Os desafios da inclusão de pessoas com autismo no Brasil
Enviada em 21/05/2019
A série de televisão norte-americana The Good Doctor retrata a trajetória de um jovem cirurgião portador do autismo e os preconceitos sofridos em seu ambiente de trabalho, desde incertezas sobre a capacidade de exercer sua profissão ao estranhamento de seu comportamento. No entanto, apesar de se tratar de uma ficção, muitos desafios de inclusão são enfrentados pelos autistas no Brasil diariamente. Dessa forma, mudanças são necessárias a fim de melhorar esse cenário preocupante e realista.

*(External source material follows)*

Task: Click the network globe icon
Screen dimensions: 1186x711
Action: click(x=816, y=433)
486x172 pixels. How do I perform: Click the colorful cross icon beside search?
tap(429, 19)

De início, vale ressaltar a impaciência da população diante dos casos de autismo no país. De acordo com a matéria divulgada pelo site Correio Brasiliense, a maior dificuldade de um indivíduo autista é enfrentar as intolerâncias, e isso deve-se à falta de conhecimento de grande parte da população a respeito dessa doença. Além disso, o cuidado que deve ser tomado ao tentar se comunicar com os autistas, por se fecharem com maior facilidade, é maior do que o de uma comunicação normal, outro motivo que gera impaciência e até mesmo preconceito, pois muitas pessoas os consideram incapazes de realizar qualquer tipo de atividade.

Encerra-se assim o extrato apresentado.